So I asked myself, “Is RJWa game for strategists or recreationists?” More so, is the GWAS system aimed at strategists or recreationists? Thanks to the framing construct Bruce gives us, I think I have my answer.
RJW and GWAS are firmly recreationists games. In RJW, victory in Battle Scenarios is invariably expressed in terms of ships sunk. A few reward “crossing the map” but even when doing so it is unclear why this was important. Operational Scenarios are even worse, with dictated victory point accumulation directing the action. RJW firmly casts the player in the role of executing a plan (recreationist), not developing one (strategist). In the Great War at Sea system it is near-impossible to see Commander’s Intent*, only the orders.
* Commander’s Intent
The commander’s intent describes the desired end state. It is a concise expression of the purpose of the operation and must be understood two echelons below the issuing commander. . . It is the single unifying focus for all subordinate elements. It is not a summary of the concept of the operation. Its purpose is to focus subordinates on the desired end state. Its utility is to focus subordinates on what has to be accomplished in order to achieve success, even when the plan and concept of operations no longer apply, and to discipline their efforts toward that end. (FM 100-5 Military Operations, US Army, June 1993)
The RJW Model
In order to depict the Russo-Japanese War, the GWAS system needed a few tweaks. The vast majority of the changes in the game system involved the tactical combat game. The two new numbered Special Rules included in RJW both focus on tactical combat. Rule 19.0 Effectiveness helps portray technology and training while 20.0 Tactical Map Overlays introduce “terrain” on the tactical map. Beyond that, the only other rule changes that significantly impact the operational game are:
Plotting (5.11) – To reflect the lack of wireless communications for the Russian Navy plotting for Intercept and Raid fleets is done three turns, not two, in advance.
Balloon reconnaissance – Found in the Amphibious Landings (11.5) section due to poor layout are rules for towed balloons; hard to find rule but very useful!
As I have said before, I have mixed feelings about the tactical combat system; I despise it as a poor depiction of combat while, on the other hand, when playing an operational scenario I appreciate the speed at which combat can be resolved to keep the game moving along.
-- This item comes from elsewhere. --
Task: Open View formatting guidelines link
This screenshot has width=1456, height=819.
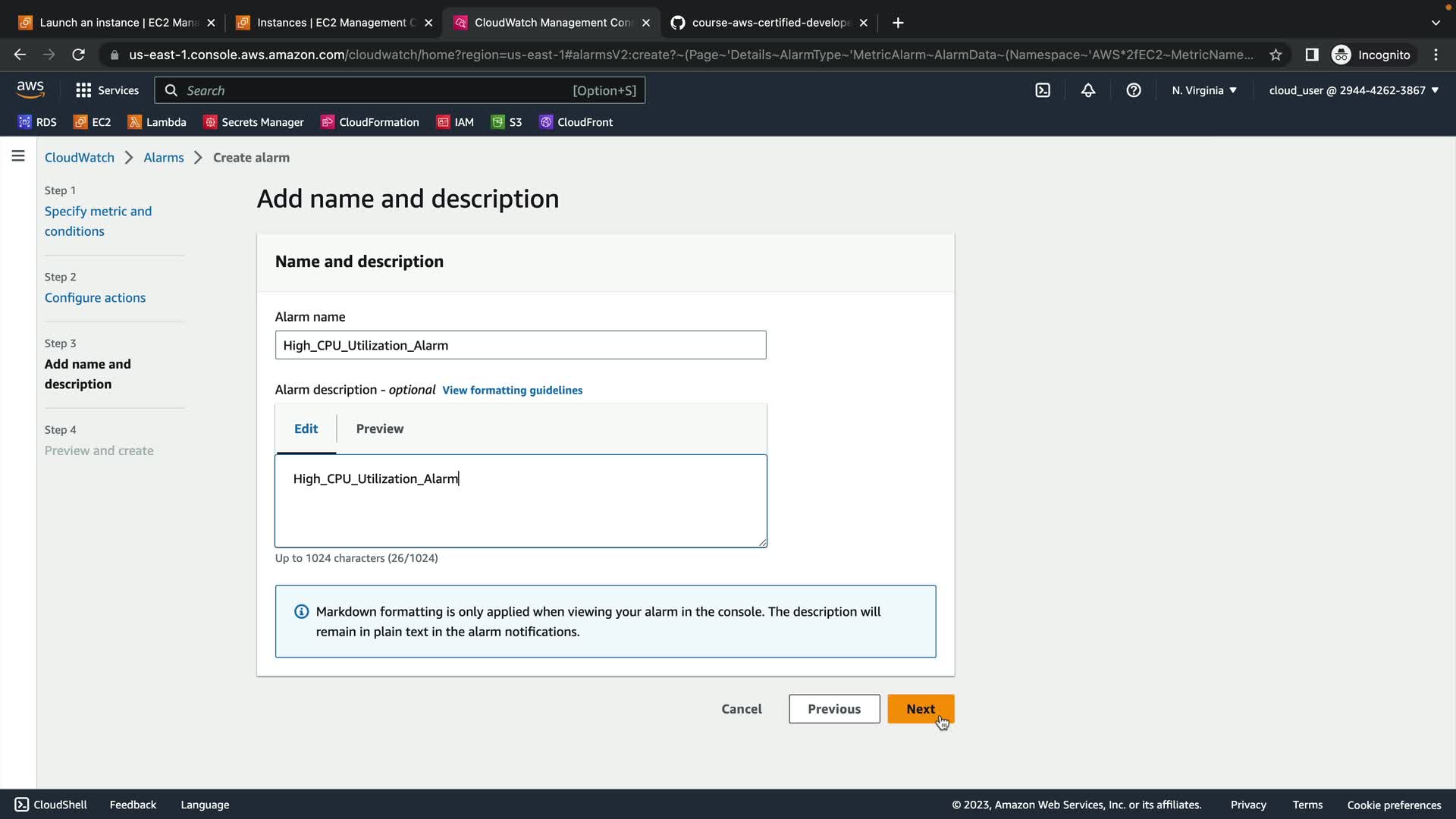Action: point(512,390)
In the end though, the addition of rules and changes in the tactical combat portion of the game fail to impress me as I really desire to explore the operational game.
RJW was also the first time I really noticed that Avalanche Press could not handle writing rules. The Scenario Book for RJWis titled, “The Great War at Sea Vol. IV: The Russo-Japanese Naval War Scenario Book.” Being the fourth game in the GWAS series, I expected this book to be compatible with the previous ones. In GWAS, the Special Rules contain new rules, changed rules, and clarified rules. Unfortunately, what rule is what is not clear. The Special Rules for RJWcontinue the rules numbering from the basic series rule book but without respect for other games in the series. Thus, rule 19.0 in RJW is Effectiveness whereas rule 19.0 in U.S.N. Plan Orange is Air Operations. How confusing!
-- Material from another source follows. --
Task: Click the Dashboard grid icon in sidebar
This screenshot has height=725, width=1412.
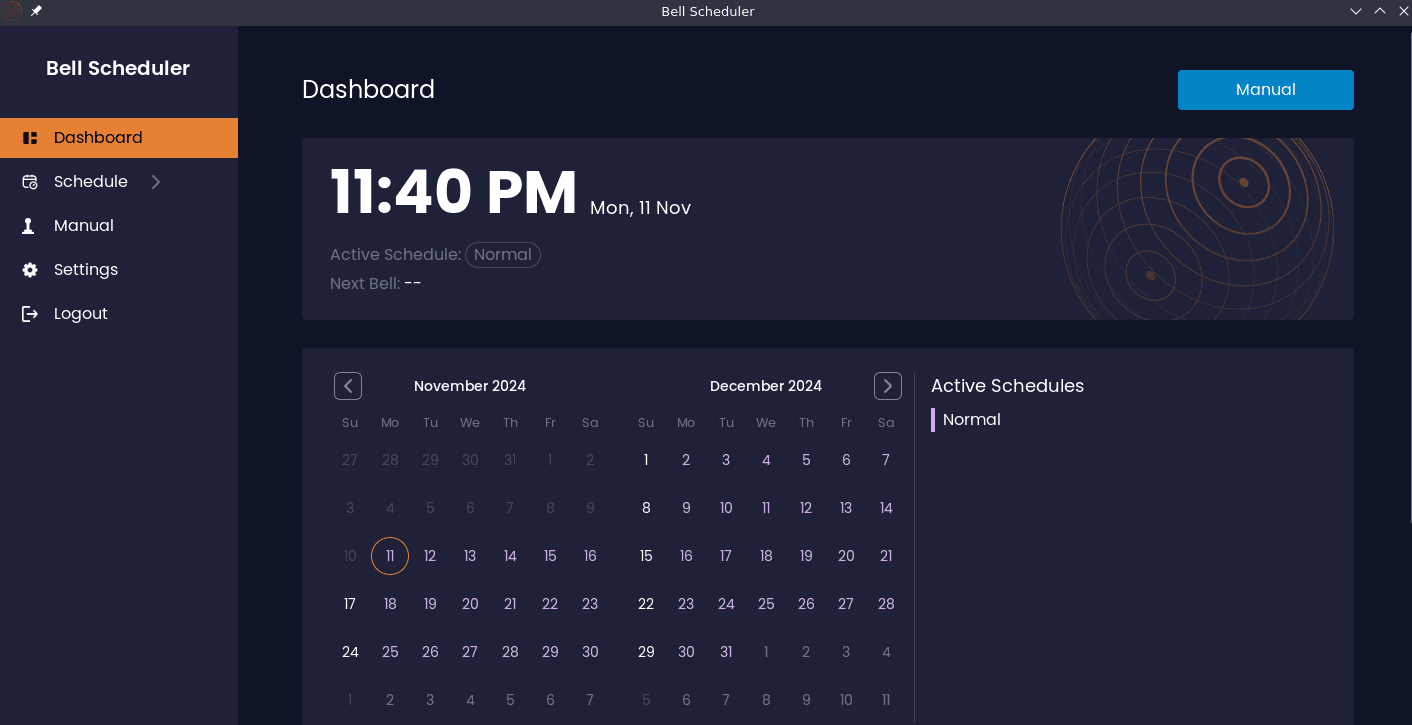Action: point(30,138)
The rules numbering scheme would not have bothered me if RJWwas a complete game. Alas, in RJW Avalanche Press introduced a bothersome trait; the need to own other games in the series. Most egregiously, they throw it in your face up front. Operational Scenario 1: Early Tensions 12-18 January 1904 requires the operational map from Great War at Sea Volume I: The Mediterranean. No map, no play!
Corbett’s study of the war between Russia and Japan, written only a decade after the events, contains useful material for the present. He examines in some detail the technical developments of the time that were influential in the war: namely, torpedo attacks, tactical maneuvers, speed and range of battleships, armament, and communications. These aspects are largely of the ‘period piece’ variety, but understanding their interplay nonetheless retains our interest. It is the balance between tactics and strategy that will engage the reflective reader, who may find relationships between then and now that could serve as a basis for a modern war game. (p. xv)
Thus, Corbett pointed out the pros and cons of ‘limited war’ by showing that what actually happened was not the only feature of the campaign to warrant assessment. He also pointed out the narrow margin on which Japan operated, a margin that the Russians might have exploited, but did not. It is on this level of combined-operations problems, and the possible variations of combined-operations responses, that this book is most instructive. (p. xvi)
I am glad Sir Julian Corbett’s book is instructive, because the modern (or 1999) war game version in The Great War at Sea Volume IV: The Russo-Japanese War, 1904-1905 – The Naval War for the Far East is less so. RJWis not bad as a recreation of the battles of the Russo-Japanese War, but as a game of the operations of the war it is far less satisfying. The game may satisfy recreationists, but a strategist wargamer will find it much harder to explore the situation.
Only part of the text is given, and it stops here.